The incidence of cardiac events (all grades) was numerically higher with D-VCd compared with VCd (overall and during cycles 1-6), but the incidence of grade 3 or 4 events was similar between groups (Table 2). More patients in the D-VCd group than in the VCd group had cardiac events in the first month of the study (Supplemental Figure 1). The most common cardiac events included cardiac failure, atrial fibrillation, and palpitations (the latter likely a consequence of atrial fibrillation and other arrythmias associated with cardiac failure). For further insight into the nature of the cardiac events during the study, AEs were analyzed by cardiac involvement and stage. Most patients in both treatment arms had cardiac involvement (Table 3).
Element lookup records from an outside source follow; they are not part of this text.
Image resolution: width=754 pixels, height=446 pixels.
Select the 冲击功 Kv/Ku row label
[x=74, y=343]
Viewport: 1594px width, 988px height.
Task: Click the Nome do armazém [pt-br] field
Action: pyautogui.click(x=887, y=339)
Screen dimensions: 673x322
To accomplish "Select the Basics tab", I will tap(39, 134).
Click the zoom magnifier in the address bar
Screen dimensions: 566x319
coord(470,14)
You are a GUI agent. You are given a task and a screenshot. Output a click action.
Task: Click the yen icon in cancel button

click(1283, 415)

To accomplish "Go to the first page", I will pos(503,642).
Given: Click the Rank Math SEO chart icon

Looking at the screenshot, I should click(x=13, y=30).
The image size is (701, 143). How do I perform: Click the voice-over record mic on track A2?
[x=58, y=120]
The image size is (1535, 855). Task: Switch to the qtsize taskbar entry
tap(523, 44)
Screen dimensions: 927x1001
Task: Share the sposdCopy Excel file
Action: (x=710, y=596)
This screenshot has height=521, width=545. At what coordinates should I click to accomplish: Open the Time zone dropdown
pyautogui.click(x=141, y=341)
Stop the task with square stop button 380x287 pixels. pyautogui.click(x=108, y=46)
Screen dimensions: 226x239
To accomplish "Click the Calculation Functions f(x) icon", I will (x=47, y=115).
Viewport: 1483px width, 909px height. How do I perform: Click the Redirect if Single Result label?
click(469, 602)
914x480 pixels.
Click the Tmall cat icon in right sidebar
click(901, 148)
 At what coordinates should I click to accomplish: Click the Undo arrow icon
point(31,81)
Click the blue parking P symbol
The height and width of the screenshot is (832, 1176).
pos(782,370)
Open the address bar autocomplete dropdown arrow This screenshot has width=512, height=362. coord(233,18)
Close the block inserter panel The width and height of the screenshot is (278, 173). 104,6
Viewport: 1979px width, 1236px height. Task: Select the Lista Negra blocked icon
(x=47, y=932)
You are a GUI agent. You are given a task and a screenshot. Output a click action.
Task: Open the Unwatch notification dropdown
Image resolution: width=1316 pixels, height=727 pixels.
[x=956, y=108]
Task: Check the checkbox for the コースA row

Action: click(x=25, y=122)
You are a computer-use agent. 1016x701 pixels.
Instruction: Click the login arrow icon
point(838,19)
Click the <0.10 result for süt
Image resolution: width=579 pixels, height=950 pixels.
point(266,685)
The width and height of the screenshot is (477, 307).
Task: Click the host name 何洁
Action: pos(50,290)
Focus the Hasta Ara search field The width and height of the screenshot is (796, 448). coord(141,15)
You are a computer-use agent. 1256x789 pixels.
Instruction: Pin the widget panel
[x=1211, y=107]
The incidence of AEs of any grade was similar between treatments and by cardiac involvement (Table 3); the incidence of grade 3 or 4 and serious AEs (SAEs) was higher in patients with cardiac involvement than in those without. All cardiac SAEs in the D-VCd arm (32 of 32 patients) and most cardiac SAEs in the VCd arm (24 of 25 patients) occurred in patients with cardiac involvement (Table 3); the number of deaths among patients with baseline cardiac involvement was numerically higher with D-VCd (23 of 140) than with VCd alone (16 of 133), and all fatal cardiac events occurred in patients with cardiac involvement (D-VCd, 15 of 15; VCd, 8 of 8). Baseline medical histories were manually reviewed for underlying patterns predictive of the observed cardiac AEs. Among the 62 assessed patients with cardiac AEs of any grade (D-VCd, n = 42; VCd, n = 20), 26 had medical histories of ≥1 cardiac disorder, including cardiac failure (n = 20), atrial fibrillation (n = 6), and palpitations (n = 4). No history of cardiac failure, atrial fibrillation, or palpitations was reported in the other 36 patients.
Table 2.
Incidence of Cardiac Events by Treatment Group
| D-VCd |
VCd |
|||||||||
|---|---|---|---|---|---|---|---|---|---|---|
| All Grades |
Grade 3 or 4 |
All Grades |
Grade 3 or 4 |
|||||||
| All (N = 193) | Cycles 1-6 | Cycles 7 and Later | All (N = 193) | Cycles 1-6 | Cycles 7 and Later | All (N = 188) | Cycles 1-6 | All (N = 188) | Cycles 1-6 | |
| ≥1 cardiac eventa | 67 (36.9) | 58 (30.8) | 20 (15.9) | 22 (11.7) | 21 (11.1) | 4 (3.4) | 41 (27.1) | 41 (22.8) | 18 (10.6) | 18 (10.2) |
| Cardiac eventsa | ||||||||||
| Cardiac failureb | 17 (8.9) | 17 (8.9) | 2 (1.4) | 12 (6.3) | 12 (6.3) | 1 (0.7) | 14 (7.8) | 14 (7.8) | 9 (5.1) | 9 (5.1) |
| Atrial fibrillation | 12 (6.8) | 9 (4.8) | 3 (2.5) | 3 (1.6) | 3 (1.6) | 0 | 4 (2.9) | 4 (2.4) | 1 (0.5) | 1 (0.5) |
| Palpitations | 11 (6.3) | 9 (4.8) | 3 (2.4) | 0 | 0 | 0 | 6 (4.9) | 6 (3.5) | 0 | 0 |
Values are n (%). Cycles 1 to 6 and cycles 7 and later groups are not mutually exclusive.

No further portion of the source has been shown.